In the modernist camp, there are also alternatives on offer to the Polite Modern hegemony. The Heroic Moderns take as their starting point the pure, white-modern architecture of the 1920s and 1930s - modernism's pioneering period. Technology has caught up with the aesthetic to the extent that it no longer has to be cold, leaky or flaky. In the hands of an architect such as David Chipperfield or Rick Mather (both adept at houses, restaurants and art galleries), the genre is undergoing a renaissance. Mather, Oregon-born but British-based, has produced in Hampstead, of all conservative places, a Heroic Modern house that, at a glance, could have come off a 1930s drawing board. It fits in to an extent with the present-day fashion for minimalism, but Mather's work is rather more expressive than that, while his tendency to include patches of bright colour again bracket him with the prewar moderns. Following on from this, 1940s revivalism can be found in the work of the young architect Jonathan Ellis-Miller, who reinterprets the steel-and-glass Californian "case study" houses of that period with dedication and wit.

NEW FUNCTIONALIST

The New Functionalists, to be encountered on another of the forking paths of modernism today, care little for elegance or beauty - that's a by-product, if it occurs at all - but set great store by honesty and plainness. Witness the impending Walsall Art Gallery by Caruso St John - a very large and dis-tinctly austere new public building - or the National Glass Centre in Sunderland, reviewed last week, by Gollifer Associates. In a post-industrial society, it is revealing that architects are rediscovering the virtues of the industrial aesthetic - which older big-name architects such as Nicholas Grimshaw, who has always worked this way and is now busier than ever, must find amusing.
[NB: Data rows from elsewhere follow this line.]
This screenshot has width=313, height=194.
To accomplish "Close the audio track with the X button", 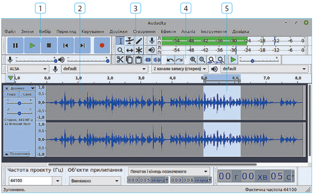I will [x=7, y=88].
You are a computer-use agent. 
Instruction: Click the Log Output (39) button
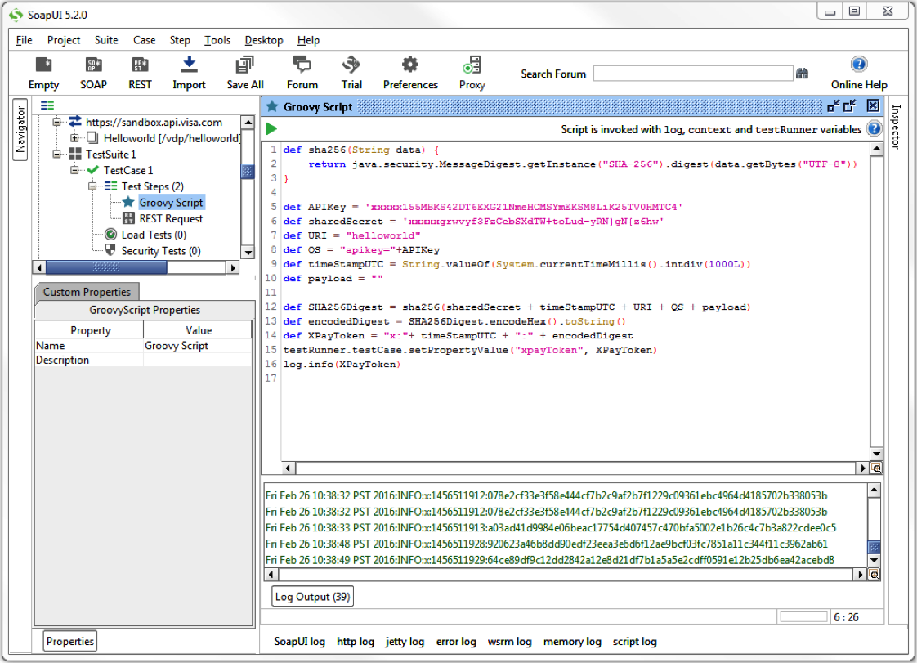tap(312, 597)
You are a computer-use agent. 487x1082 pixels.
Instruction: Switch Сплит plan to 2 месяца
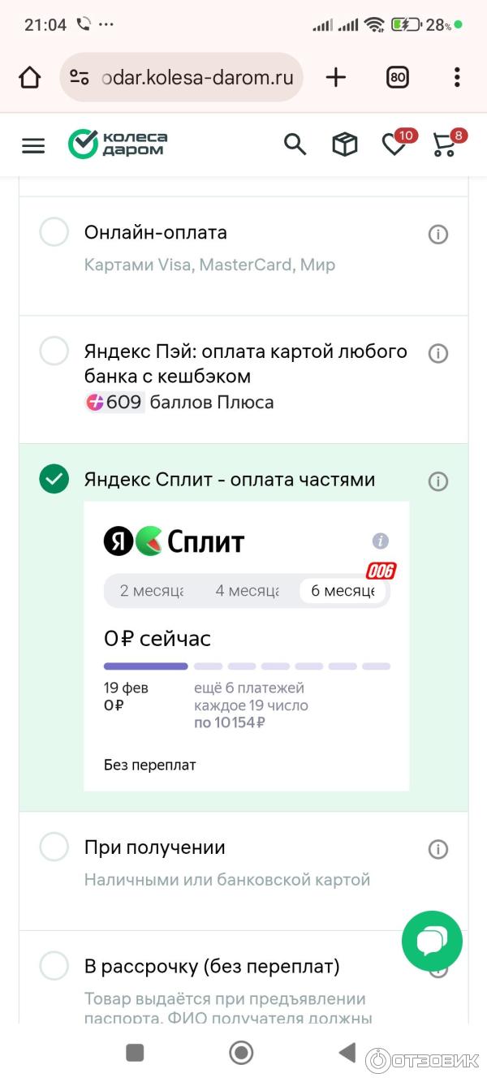click(x=152, y=591)
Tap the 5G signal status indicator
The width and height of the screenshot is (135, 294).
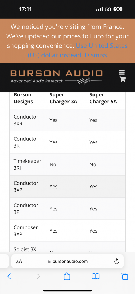click(x=108, y=9)

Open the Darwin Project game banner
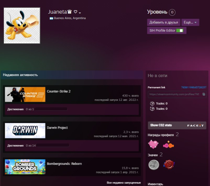pyautogui.click(x=25, y=131)
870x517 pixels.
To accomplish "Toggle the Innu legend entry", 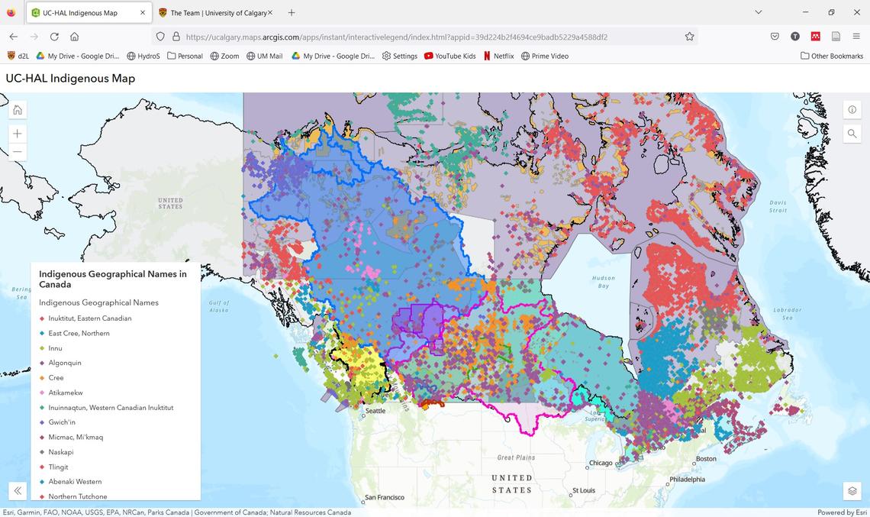I will pyautogui.click(x=55, y=347).
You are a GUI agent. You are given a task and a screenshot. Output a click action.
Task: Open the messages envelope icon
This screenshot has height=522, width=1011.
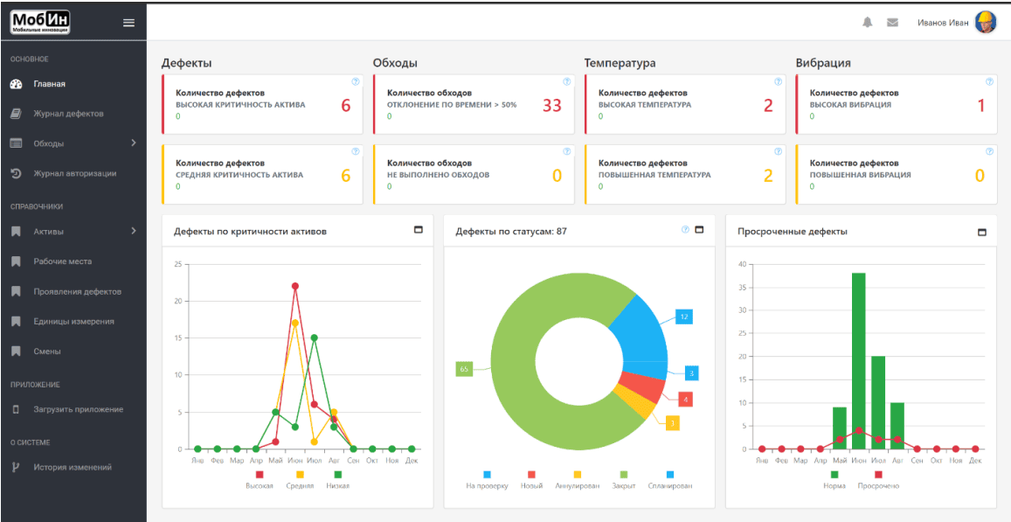point(892,23)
Feilden Clegg's 'office of the future' in Watford. Photograph: Dennis Gilbert

SLEEK-TECH/ECO-TECH

High Tech, the dominant modernist style of the 1970s and 1980s (the Pompidou Centre in Paris or the Lloyd's building in London, both by Richard Rogers) is metamorphosing. On the one hand you have Sleek-Tech, at which, on a good day, Sir Norman Foster is still the master. His new Congress Centre in Valencia with its apparently floating upturned roof, or the smooth hangar of his American Air Museum at Duxford near Cambridge, exemplify the genre perfectly: these buildings are landmark objects, not exercises in understatement. On the other hand, you have Eco-Tech, where the quest for natural cooling and ventilation - rather than energy-wasteful air-conditioning - is expressed in the architecture. Consider Feilden Clegg's "office of the future" in Watford, where the shiny solar chimneys are an inescapable part of the design. This, too, though hardly uncouth, represents a blow against architectural politeness. For a hairier example, look to the engineering faculty at De Montfort University, Leicester, where the building and its ventilation towers are dressed up, by the architects Short Ford, in highly decorative, turbocharged gothic manner. That is a transitional building: the last knockings of PoMo coming up against the beginnings of Eco-Tech.